#### DATA
★ ★ ★ ★

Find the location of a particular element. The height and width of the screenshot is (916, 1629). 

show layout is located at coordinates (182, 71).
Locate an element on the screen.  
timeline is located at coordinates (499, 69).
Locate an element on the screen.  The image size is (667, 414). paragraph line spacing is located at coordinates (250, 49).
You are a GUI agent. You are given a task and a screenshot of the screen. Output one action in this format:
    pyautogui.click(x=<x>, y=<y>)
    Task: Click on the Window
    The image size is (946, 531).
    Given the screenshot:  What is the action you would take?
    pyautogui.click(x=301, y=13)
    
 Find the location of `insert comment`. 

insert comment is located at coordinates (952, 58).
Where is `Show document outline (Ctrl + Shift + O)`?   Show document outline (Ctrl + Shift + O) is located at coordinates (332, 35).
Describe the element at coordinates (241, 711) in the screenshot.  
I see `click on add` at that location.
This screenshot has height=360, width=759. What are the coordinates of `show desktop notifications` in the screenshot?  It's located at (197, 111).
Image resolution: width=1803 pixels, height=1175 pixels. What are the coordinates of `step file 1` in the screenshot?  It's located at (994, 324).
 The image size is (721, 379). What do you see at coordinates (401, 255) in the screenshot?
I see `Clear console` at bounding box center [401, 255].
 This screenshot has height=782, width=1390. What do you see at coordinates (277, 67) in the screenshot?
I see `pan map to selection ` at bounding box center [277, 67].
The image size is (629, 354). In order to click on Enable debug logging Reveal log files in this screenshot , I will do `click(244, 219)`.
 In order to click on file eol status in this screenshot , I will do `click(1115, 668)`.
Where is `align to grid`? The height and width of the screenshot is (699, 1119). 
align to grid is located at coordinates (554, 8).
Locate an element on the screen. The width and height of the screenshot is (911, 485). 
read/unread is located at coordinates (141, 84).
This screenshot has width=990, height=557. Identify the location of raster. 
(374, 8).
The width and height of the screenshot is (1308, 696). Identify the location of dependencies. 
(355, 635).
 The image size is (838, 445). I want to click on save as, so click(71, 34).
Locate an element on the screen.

★ ★ ★ ★

#### EXERCISE AIM
Rewrite the material above as a JSON list of strings, with one string per line and blank lines omitted.

#### EXERCISE RESPONSE
[
  "Find the location of a particular element. The height and width of the screenshot is (916, 1629). ",
  "show layout is located at coordinates (182, 71).",
  "Locate an element on the screen.  ",
  "timeline is located at coordinates (499, 69).",
  "Locate an element on the screen.  The image size is (667, 414). paragraph line spacing is located at coordinates (250, 49).",
  "You are a GUI agent. You are given a task and a screenshot of the screen. Output one action in this format:",
  "    pyautogui.click(x=<x>, y=<y>)",
  "    Task: Click on the Window",
  "    The image size is (946, 531).",
  "    Given the screenshot:  What is the action you would take?",
  "    pyautogui.click(x=301, y=13)",
  " Find the location of `insert comment`. ",
  "insert comment is located at coordinates (952, 58).",
  "Where is `Show document outline (Ctrl + Shift + O)`?   Show document outline (Ctrl + Shift + O) is located at coordinates (332, 35).",
  "Describe the element at coordinates (241, 711) in the screenshot.  ",
  "I see `click on add` at that location.",
  "This screenshot has height=360, width=759. What are the coordinates of `show desktop notifications` in the screenshot?  It's located at (197, 111).",
  "Image resolution: width=1803 pixels, height=1175 pixels. What are the coordinates of `step file 1` in the screenshot?  It's located at (994, 324).",
  " The image size is (721, 379). What do you see at coordinates (401, 255) in the screenshot?",
  "I see `Clear console` at bounding box center [401, 255].",
  " This screenshot has height=782, width=1390. What do you see at coordinates (277, 67) in the screenshot?",
  "I see `pan map to selection ` at bounding box center [277, 67].",
  "The image size is (629, 354). In order to click on Enable debug logging Reveal log files in this screenshot , I will do `click(244, 219)`.",
  " In order to click on file eol status in this screenshot , I will do `click(1115, 668)`.",
  "Where is `align to grid`? The height and width of the screenshot is (699, 1119). ",
  "align to grid is located at coordinates (554, 8).",
  "Locate an element on the screen. The width and height of the screenshot is (911, 485). ",
  "read/unread is located at coordinates (141, 84).",
  "This screenshot has width=990, height=557. Identify the location of raster. ",
  "(374, 8).",
  "The width and height of the screenshot is (1308, 696). Identify the location of dependencies. ",
  "(355, 635).",
  " The image size is (838, 445). I want to click on save as, so click(71, 34).",
  "Locate an element on the screen."
]